Endlich ist es so weit – die ersten Sonnenstrahlen des Jahres läuten den Frühling und damit auch die Balkonsaison ein. Seit ich eine Mietwohnung mit großem Balkon bezogen habe, will ich diesen auch voll ausnutzen. Von Begrünung über Dekoration bis hin zu Grillpartys mit Freunden – auf meinen Balkon kommen lebhafte Wochen und Monate zu. Seit ich aber im letzten Jahr ein unerfreuliches Erlebnis hatte, bei dem es zu einem unglücklichen Zusammentreffen zwischen einem meiner Blumenkästen und dem Auto der Nachbarn kam, weiß ich eins: Für den unbeschwerten Balkongenuss ist etwas noch wichtiger als ein grüner Daumen und ein Händchen für Gestaltung – und zwar eine gute Haftpflichtversicherung. Diese springt in einer ganzen Reihe von Situationen ein, in denen es auf und mit dem Balkon zu Problemen kommen könnte.
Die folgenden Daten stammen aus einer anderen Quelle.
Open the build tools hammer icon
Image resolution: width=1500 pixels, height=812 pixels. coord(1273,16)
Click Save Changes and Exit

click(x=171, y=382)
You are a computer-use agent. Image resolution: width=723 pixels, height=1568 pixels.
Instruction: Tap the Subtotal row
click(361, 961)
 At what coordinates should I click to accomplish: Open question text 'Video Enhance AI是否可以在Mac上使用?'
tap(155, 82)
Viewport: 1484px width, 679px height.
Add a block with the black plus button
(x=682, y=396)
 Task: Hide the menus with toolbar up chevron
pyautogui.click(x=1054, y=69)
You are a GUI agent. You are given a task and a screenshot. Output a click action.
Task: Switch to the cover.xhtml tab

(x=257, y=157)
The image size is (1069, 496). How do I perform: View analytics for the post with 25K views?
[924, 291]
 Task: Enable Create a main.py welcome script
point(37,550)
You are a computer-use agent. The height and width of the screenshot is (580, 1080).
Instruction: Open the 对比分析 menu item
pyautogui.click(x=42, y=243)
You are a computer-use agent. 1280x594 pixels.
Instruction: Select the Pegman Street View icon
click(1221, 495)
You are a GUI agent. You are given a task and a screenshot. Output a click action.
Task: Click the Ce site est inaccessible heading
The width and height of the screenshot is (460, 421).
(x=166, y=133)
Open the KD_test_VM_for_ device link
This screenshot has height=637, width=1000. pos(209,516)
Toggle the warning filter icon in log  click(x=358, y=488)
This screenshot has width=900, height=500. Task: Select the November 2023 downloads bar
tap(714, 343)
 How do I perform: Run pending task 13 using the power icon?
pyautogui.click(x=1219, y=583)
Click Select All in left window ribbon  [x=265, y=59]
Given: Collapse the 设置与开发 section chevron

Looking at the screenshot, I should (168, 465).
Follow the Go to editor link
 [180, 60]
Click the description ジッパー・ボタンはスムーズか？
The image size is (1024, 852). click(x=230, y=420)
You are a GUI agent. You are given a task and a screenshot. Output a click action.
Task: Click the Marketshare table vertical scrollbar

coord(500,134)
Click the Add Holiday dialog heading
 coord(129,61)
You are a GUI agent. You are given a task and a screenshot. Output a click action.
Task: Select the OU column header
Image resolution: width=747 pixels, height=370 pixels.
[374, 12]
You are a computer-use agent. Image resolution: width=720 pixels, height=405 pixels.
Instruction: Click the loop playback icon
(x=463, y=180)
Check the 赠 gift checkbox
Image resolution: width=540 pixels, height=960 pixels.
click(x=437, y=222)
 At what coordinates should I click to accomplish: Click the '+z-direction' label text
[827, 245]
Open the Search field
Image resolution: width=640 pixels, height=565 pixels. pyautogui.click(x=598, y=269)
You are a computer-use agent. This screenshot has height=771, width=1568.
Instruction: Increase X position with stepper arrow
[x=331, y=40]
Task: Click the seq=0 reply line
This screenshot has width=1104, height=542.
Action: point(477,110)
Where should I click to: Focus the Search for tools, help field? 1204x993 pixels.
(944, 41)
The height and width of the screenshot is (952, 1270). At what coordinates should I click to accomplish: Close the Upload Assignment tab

Hindernisse auf dem Weg zum frühlingsfertigen Balkon

Über die langen Wintermonate wird kaum ein Balkon viel genutzt. Dementsprechend ungastlich sehen die meisten im Frühjahr schließlich auch aus. Gut, dass zu dieser Zeit oft ein Frühjahrsputz ansteht, denn diesen kann man direkt auf den Balkon ausweiten und das Projekt „Balkon für den Sommer auf Vordermann bringen“ mit einer Grundreinigung beginnen. Wer es dabei zu gut meint und den meist gefliesten Boden des Balkons seiner Mietwohnung mit ungeeigneten Putzmitteln säubert, steht schon dem ersten Haftpflichtfall gegenüber. Sofern die Haftpflichtversicherung Mietsachschäden abdeckt, sollte sie für beschädigte Fugen und kaputte Fliesen aufkommen.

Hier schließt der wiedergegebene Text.